View Single Post
Old 06-05-20, 02:42 PM
  #9  
Dfrost 
Senior Member
 
Dfrost's Avatar
 
Join Date: May 2013
Location: Pacific Northwest
Posts: 1,991

Bikes: ‘87 Marinoni SLX Sports Tourer, ‘79 Miyata 912 by Gugificazione

Mentioned: 166 Post(s)
Tagged: 0 Thread(s)
Quoted: 503 Post(s)
Liked 466 Times in 256 Posts
I just measured chain ring spacing on the four cranksets installed on the household bikes: Shimano FC-6800 (11-speed Ultegra) with Shimano 4-bolt rings, Sugino XD600 with a variety of ring brands, Sugino AT, and Specialized “flag”. The last three are 8-speed setups all 110-74, the last two both use TA “9/10 speed rings”.

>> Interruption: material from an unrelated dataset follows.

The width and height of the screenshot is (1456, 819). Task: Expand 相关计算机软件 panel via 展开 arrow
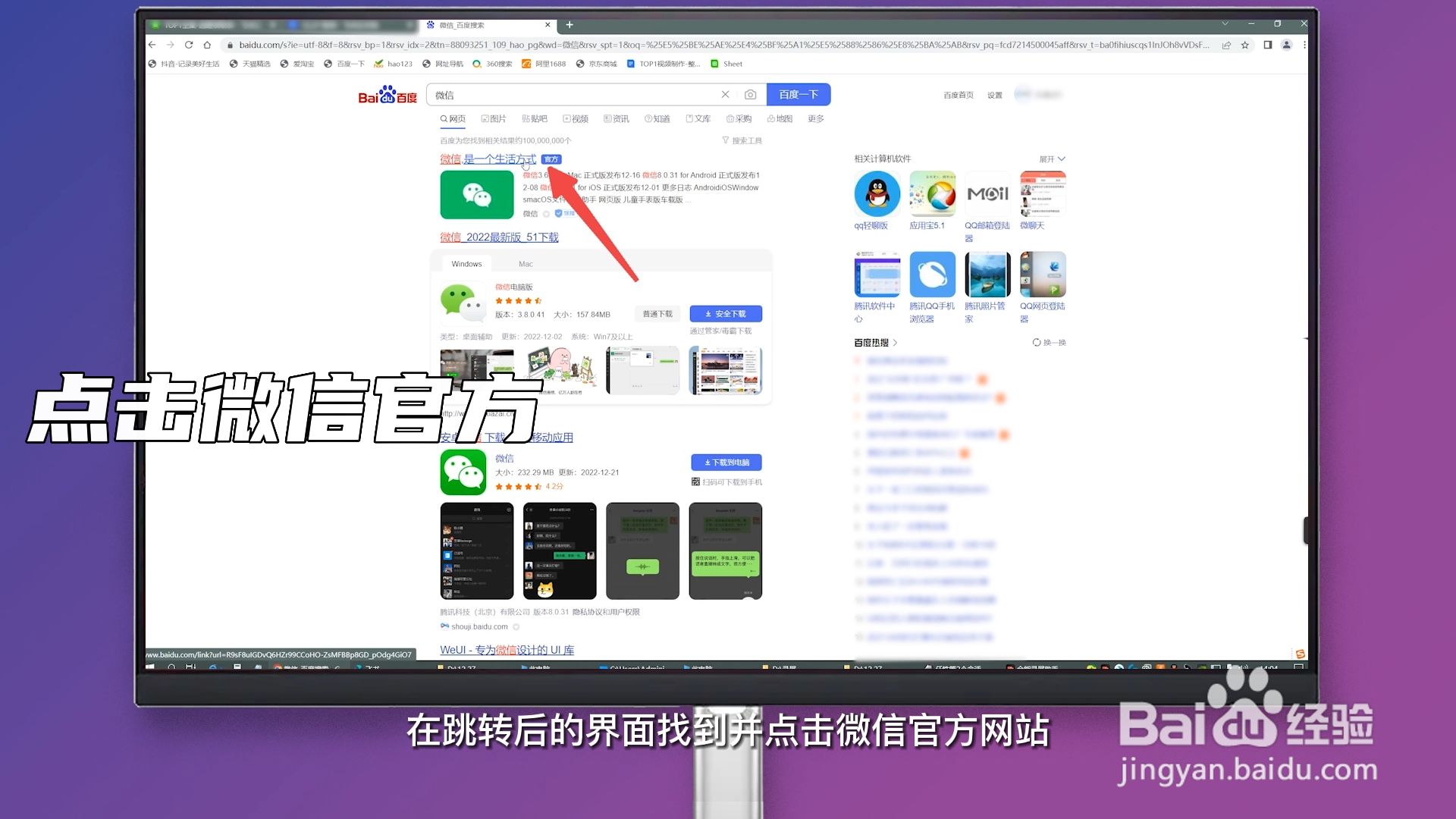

It’s not an easy measurement with installed cranks, but I could not find any consistent difference between them that would disagree with RiddleOfSteel ’s more accurate 7.5mm number above. If anything, the 11-speed might have been a touch wider, offset by the sloped inner face on the big ring.

This confirms to me that “N-speed” cranksets (insert any number for N, probably 5 and up) is largely marketing hoohah intended to separate you from your upgrade money. I’m not a fan of outboard bearing BB’s, either. Fixed something that wasn’t broken!

Cog spacing, however, has changed for Shimano: 5.0mm for 7-speed (and Campy 8-speed), 4.8mm for 8-speed, and I can’t remember after that (ask Sheldon Brown if you must know). Chain outside width has also changed to go along with the tighter-cog spacing. My several beloved Sachs Ergo shifters, apparently from both eras, certainly prefer different cog spacing. The Marinoni is lovely with 5.0mm, the Miyata shifts perfectly with 4.8mm, but they don’t like to use the other’s cassette. Good thing I have plenty of cog spacers for my custom 8-speed cassettes made from loose cogs.

Last edited by Dfrost; 06-05-20 at 02:47 PM.